* _Data excerpts_
· · · ·

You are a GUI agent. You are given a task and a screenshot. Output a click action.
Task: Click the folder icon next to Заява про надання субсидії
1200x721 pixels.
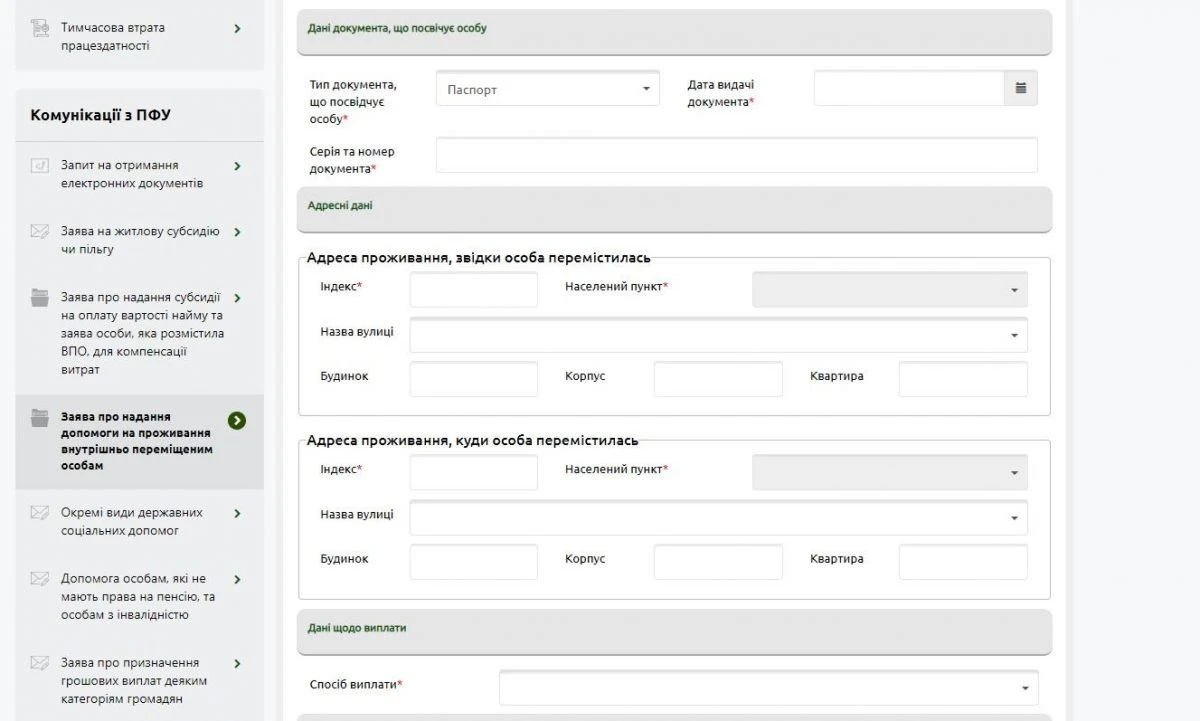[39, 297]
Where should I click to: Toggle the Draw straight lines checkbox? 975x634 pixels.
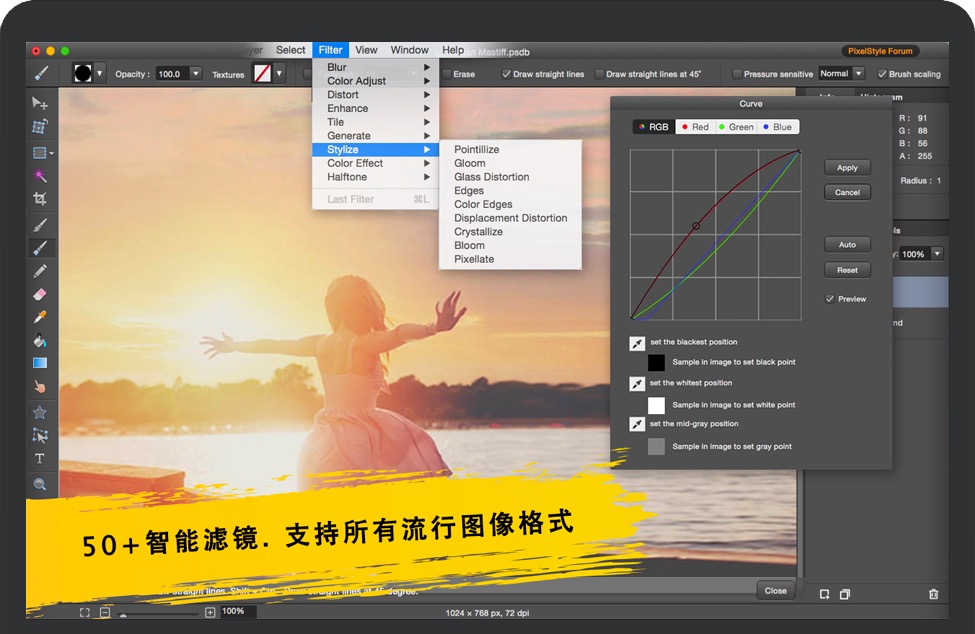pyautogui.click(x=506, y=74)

· · · ·

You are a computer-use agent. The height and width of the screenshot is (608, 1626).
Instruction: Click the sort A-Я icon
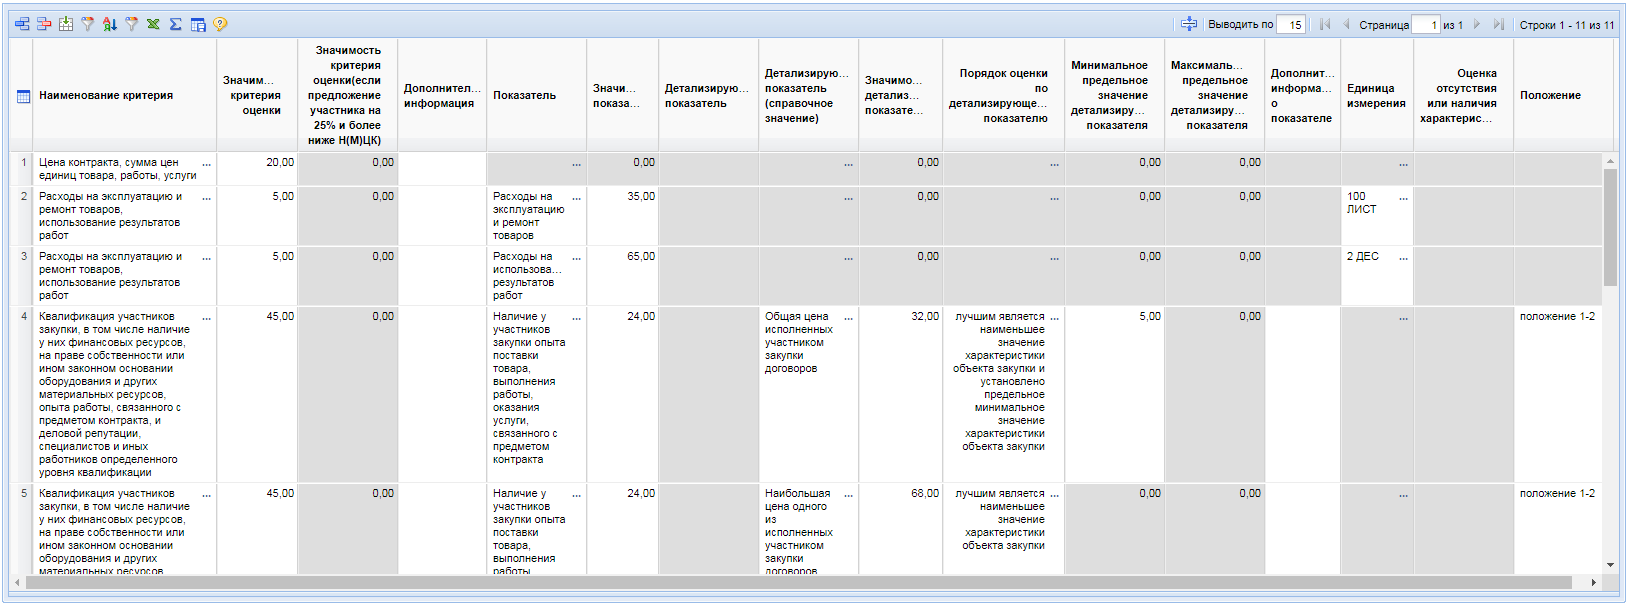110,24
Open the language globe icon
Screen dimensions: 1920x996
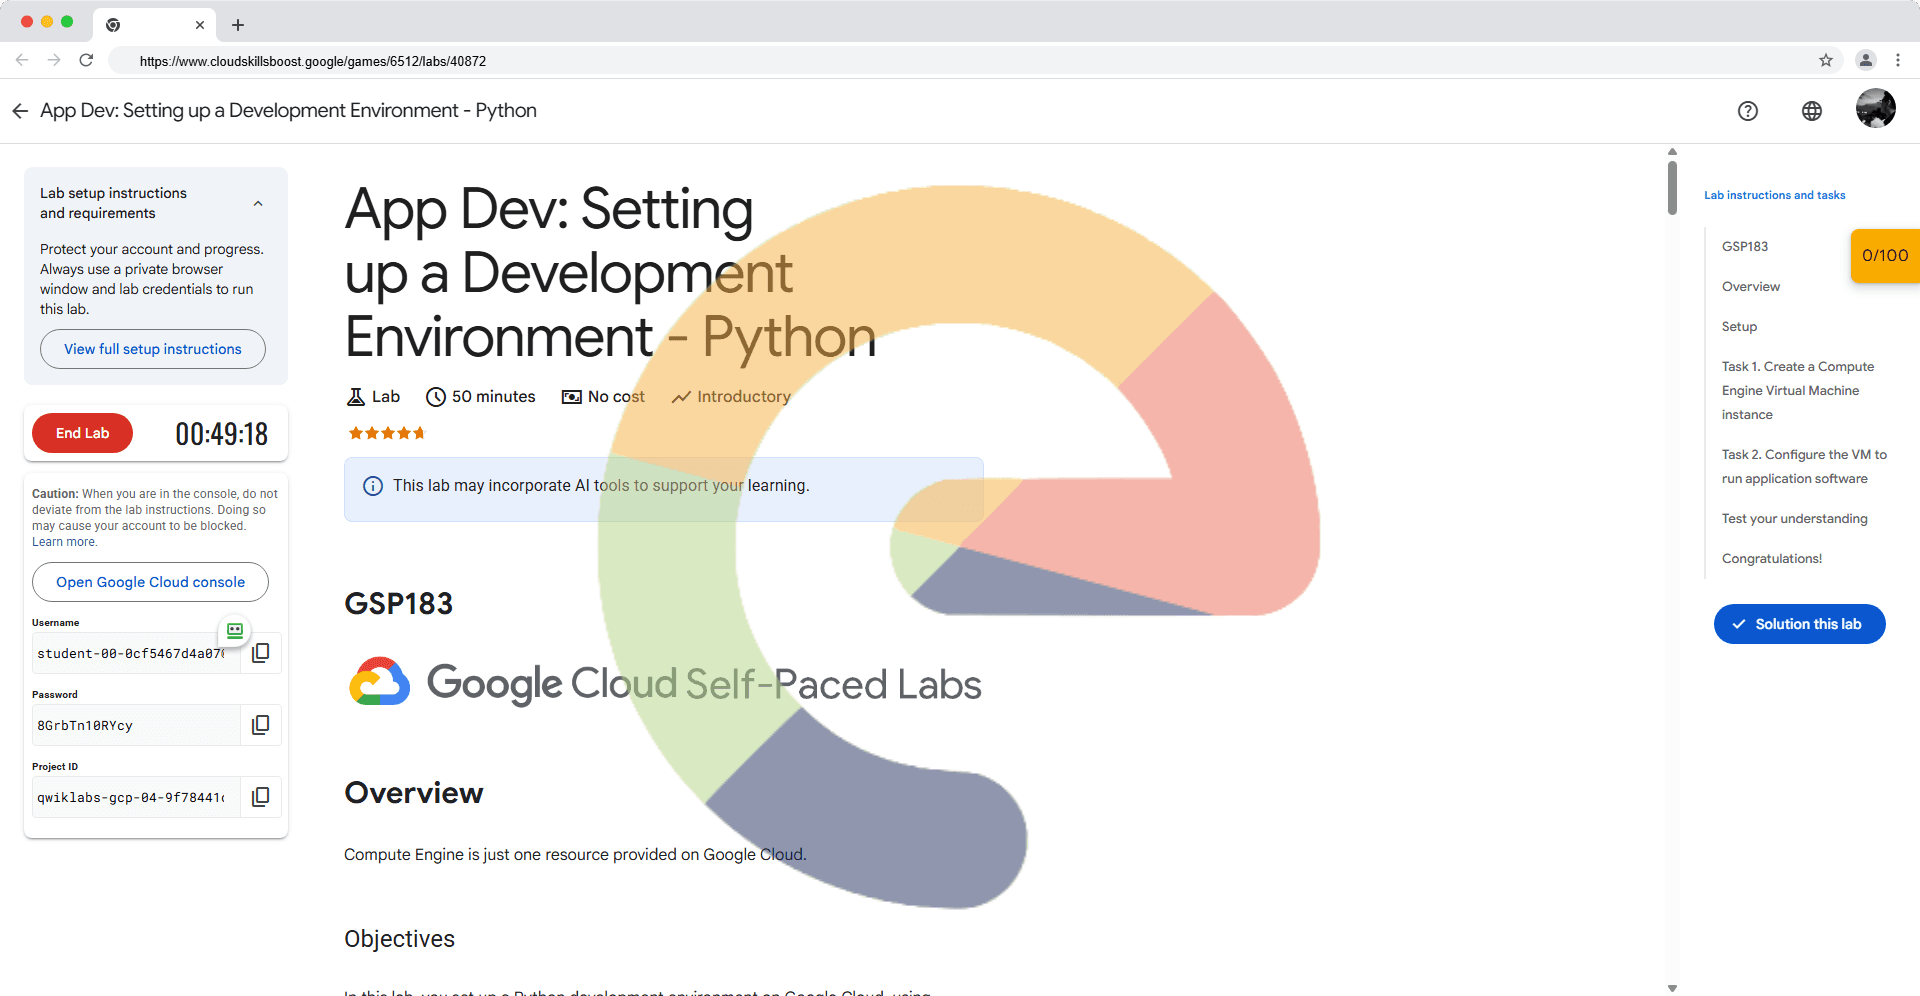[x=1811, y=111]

· · · ·

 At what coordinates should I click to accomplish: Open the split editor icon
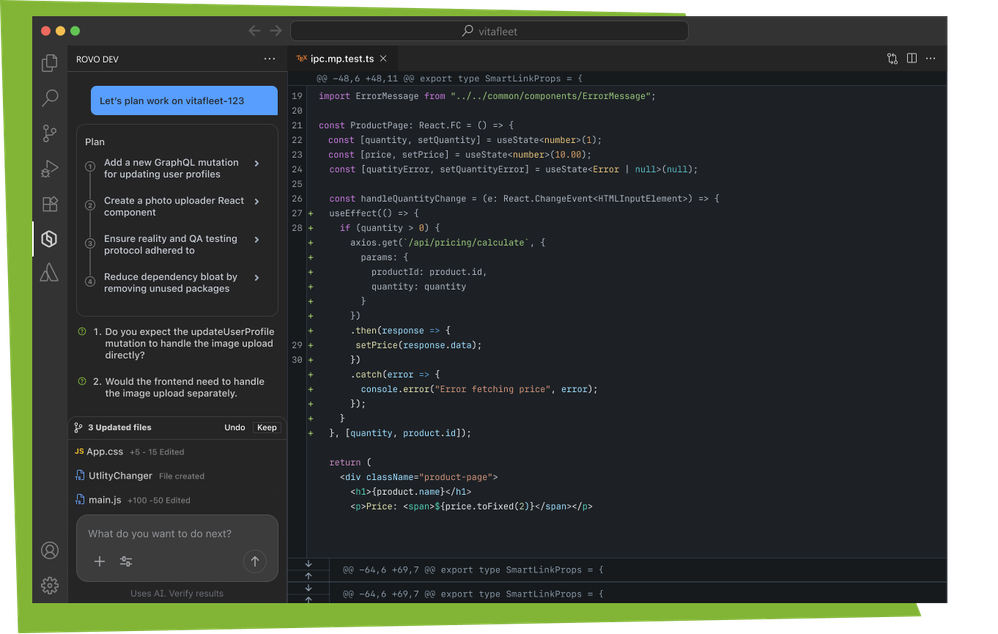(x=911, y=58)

· · · ·

Show every line from the listing above in which the string "screenshot" appears.

You are a GUI agent. You are given a task and a screenshot. Output a click action.
You are a computer-use agent. The height and width of the screenshot is (608, 1626).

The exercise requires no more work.